On Tue, Mar 20, 2007 at 03:04:49AM +0100, Ulf Lamping wrote:
> In my experience having a compiler warning free code is a good way to
> prevent very subtle bugs and would also be a good addition to the
> programs security - and BTW more pleasant to work with ;-)
Indeed.
> So here comes the buildbot into the scene. If we would use a compiler
> option like "stop on warnings" (or "treat warnings as errors" or
> alike), it would become at least much more obvious if new warnings
> were added - the buildbot will get "red". This will also make the time
> when a warning is noticed much nearer to the time the code was
> added/changed - currently fixing a warning once added is often done
> much later than it was introduced (making the fix unnecessarily
> difficult).
> An incremental way to introduce this could be:
Good ideas!
> As usual, this is my "Win32 point of view". I'm pretty sure the above
> is possible to do for the Win32 platform. I'm not sure if it's
> possible with the automake foo for the different unix/linux platform
> builds ...
With automake, we just need to put AM_CFLAGS = -Werror in the
Makefile.am file in each directory that we're working on.

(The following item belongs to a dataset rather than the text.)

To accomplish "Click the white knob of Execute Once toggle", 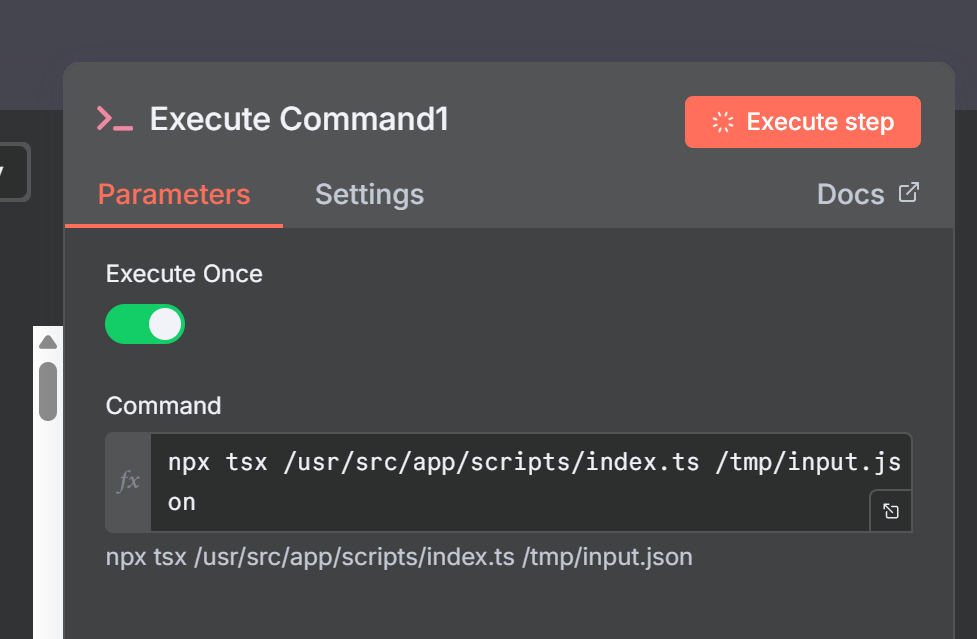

> So what's the opinion about this way to improve the Wireshark code
> base? Are we willing to produce only warning free code and fixing
> warnings that appear on the buildbot?
Yes.
> While I would take a look on the Win32 warnings, are the unix/linux
> developers willing to spend some time to remove warnings that don't
> appear on Win32 (or would this be a "Win32 only" show)?
I'm willing to work on the Unix warnings.